Conditions are improving Living conditions here have generally improved in recent weeks. The region's aging power plant has been repaired and most electrical service has been restored. The relentless noise and smoke from generators have ceased.

Food supplies are beginning to show more variety, as more fruits and vegetables are imported from regions farther south where the harvest of spring crops has begun. We can sometimes get a real salad in the restaurants, although the meat is still tough. And on pleasant evenings people sit outside cafes and sip coffee.
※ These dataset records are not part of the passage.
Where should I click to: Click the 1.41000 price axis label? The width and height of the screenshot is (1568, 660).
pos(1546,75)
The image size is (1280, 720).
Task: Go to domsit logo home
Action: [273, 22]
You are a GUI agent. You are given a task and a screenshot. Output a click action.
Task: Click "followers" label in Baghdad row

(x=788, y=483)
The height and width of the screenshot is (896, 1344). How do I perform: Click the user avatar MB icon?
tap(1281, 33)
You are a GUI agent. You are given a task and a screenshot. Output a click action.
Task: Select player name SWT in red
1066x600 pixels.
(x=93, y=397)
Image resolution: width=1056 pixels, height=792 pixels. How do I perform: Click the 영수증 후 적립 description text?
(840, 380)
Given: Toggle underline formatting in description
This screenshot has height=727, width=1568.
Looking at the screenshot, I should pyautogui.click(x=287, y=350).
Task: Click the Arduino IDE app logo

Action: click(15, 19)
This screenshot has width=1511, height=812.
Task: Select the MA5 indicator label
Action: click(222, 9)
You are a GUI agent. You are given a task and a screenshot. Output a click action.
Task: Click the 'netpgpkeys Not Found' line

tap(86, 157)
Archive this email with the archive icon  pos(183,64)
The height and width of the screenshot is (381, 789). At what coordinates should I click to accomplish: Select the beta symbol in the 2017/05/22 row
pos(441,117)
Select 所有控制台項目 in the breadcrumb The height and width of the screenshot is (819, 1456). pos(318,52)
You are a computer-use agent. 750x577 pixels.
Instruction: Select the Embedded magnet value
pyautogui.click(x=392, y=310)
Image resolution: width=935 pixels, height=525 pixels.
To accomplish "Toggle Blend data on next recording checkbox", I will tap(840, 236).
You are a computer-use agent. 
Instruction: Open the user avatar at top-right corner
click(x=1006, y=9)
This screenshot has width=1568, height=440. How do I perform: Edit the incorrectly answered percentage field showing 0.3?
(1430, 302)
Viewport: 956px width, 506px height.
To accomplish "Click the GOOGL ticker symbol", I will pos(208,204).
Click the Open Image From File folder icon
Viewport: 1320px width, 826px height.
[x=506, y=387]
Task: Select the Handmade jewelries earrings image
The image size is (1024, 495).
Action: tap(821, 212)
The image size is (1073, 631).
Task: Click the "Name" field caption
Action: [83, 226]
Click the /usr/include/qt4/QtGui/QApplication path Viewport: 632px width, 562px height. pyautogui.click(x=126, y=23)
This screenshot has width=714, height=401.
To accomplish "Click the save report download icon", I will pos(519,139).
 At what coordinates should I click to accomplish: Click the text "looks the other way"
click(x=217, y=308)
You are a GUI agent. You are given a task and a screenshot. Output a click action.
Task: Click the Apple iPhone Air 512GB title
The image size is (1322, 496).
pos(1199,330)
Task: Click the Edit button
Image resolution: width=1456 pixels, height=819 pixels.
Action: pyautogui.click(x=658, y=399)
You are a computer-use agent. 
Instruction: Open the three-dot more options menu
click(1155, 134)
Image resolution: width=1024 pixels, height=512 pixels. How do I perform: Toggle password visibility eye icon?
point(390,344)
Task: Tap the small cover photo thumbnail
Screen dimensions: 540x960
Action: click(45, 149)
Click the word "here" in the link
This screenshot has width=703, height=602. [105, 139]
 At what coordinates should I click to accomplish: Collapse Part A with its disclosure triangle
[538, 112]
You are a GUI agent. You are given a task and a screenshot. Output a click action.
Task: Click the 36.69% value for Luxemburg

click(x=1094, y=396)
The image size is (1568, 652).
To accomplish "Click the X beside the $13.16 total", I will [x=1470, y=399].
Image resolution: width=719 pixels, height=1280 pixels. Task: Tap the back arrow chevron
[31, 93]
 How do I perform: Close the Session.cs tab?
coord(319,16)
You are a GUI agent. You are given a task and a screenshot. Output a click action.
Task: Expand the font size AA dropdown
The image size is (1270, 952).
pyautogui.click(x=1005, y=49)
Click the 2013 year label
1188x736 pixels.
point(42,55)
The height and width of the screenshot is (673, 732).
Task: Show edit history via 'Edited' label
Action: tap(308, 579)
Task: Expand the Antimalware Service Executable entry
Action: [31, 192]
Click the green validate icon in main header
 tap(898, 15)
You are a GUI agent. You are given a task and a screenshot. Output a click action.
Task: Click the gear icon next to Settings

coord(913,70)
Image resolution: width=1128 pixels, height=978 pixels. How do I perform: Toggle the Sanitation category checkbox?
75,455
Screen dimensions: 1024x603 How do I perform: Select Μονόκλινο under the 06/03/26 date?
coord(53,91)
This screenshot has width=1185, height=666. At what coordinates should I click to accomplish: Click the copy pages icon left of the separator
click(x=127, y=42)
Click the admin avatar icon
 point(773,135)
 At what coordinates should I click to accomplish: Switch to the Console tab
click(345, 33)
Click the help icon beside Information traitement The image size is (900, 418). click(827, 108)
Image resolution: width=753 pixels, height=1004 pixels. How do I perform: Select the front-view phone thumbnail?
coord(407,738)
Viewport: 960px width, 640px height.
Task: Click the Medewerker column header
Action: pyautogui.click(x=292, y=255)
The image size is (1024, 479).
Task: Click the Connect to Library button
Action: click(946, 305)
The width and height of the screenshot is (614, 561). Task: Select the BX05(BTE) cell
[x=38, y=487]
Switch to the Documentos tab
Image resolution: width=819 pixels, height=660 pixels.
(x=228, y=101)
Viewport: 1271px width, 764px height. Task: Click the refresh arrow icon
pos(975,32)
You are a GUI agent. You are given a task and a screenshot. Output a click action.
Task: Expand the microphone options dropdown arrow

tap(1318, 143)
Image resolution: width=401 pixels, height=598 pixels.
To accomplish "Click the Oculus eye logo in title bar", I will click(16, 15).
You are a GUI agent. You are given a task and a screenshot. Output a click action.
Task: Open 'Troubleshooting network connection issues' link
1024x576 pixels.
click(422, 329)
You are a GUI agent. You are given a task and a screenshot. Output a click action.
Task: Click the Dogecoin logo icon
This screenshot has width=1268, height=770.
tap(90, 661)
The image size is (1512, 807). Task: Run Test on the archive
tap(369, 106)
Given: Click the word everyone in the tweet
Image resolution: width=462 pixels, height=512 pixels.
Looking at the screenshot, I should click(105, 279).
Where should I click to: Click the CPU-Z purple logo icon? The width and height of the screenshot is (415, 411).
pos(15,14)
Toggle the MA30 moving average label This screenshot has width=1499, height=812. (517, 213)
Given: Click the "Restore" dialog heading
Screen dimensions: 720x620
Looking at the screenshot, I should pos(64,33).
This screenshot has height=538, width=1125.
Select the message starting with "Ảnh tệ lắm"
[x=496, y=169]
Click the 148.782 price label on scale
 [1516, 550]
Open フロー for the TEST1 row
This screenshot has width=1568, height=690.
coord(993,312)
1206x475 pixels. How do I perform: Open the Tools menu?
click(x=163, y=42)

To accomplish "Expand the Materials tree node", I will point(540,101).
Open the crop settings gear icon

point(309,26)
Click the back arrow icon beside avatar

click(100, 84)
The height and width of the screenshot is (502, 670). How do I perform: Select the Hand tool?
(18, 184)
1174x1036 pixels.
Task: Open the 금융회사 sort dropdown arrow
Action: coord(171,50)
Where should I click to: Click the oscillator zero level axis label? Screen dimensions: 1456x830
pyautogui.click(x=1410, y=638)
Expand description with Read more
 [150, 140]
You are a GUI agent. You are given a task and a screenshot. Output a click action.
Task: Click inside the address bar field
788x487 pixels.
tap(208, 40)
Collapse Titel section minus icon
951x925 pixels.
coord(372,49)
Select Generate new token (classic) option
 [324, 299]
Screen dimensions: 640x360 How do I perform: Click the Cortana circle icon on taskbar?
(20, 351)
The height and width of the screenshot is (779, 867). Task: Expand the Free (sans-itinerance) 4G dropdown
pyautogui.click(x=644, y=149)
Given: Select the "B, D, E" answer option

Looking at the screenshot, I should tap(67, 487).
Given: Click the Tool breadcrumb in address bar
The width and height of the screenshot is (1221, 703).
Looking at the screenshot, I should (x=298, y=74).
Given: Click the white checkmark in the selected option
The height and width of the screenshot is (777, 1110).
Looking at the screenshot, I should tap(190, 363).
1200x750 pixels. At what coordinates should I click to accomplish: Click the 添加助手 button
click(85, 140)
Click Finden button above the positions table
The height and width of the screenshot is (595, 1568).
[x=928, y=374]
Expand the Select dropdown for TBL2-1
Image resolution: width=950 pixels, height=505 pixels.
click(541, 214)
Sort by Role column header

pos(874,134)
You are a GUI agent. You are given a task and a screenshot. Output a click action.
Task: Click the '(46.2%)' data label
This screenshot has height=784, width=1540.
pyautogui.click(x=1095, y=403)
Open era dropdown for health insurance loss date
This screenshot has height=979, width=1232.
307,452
Those who are lucky enough to have family members living and working in other areas of Europe have money to spend on such amenities. But economic woes continue to plague many people.

A man stopped me on the street one morning and wanted to know if it was true the hospital was going to be painted. If so, he was interested in work. He told me, in almost perfect English, that he is a teacher who speaks six languages. He cannot find work in his profession and was delivering sand to a construction site, screening it by hand with a large sifter to get the rocks out. I had not heard about the hospital project, but I suggested he apply with some of the non-governmental organizations that need interpreters.

Our group uses several translators when we take health care to the mountain villages. The World Health Organization is urging medical groups such as ours to take health care to these areas, especially the Serb villages, which no longer have physicians. One day last week we went to Paralovo to hold a medical clinic for Serbs. It is a mountain village with spectacular scenery. Most of the people, who live in houses dispersed around the nearby countryside, have no transportation to get to larger towns for medical care. Most of their physicians have fled to Serbia in fear of their lives.

We had plenty of people show up for our clinic. The turnout was much less impressive at another room in the same remote school house where the Office of Stabilization and Cooperation in Europe was trying to take a census by registering people in advance of the elections in Kosovo next fall. The organization wants to identify everyone in Kosovo over age 16. It is a thankless task.

The Serbs, who are already registered in Belgrade, are refusing to participate. Authorities in Serbia have apparently told them to not allow themselves to be counted.

Fran Hesser is a free-lance writer from Montana who returned to Kosovo for three months to serve alongside her husband. He is a physician assistant in the International Medical Corps, a volunteer relief agency.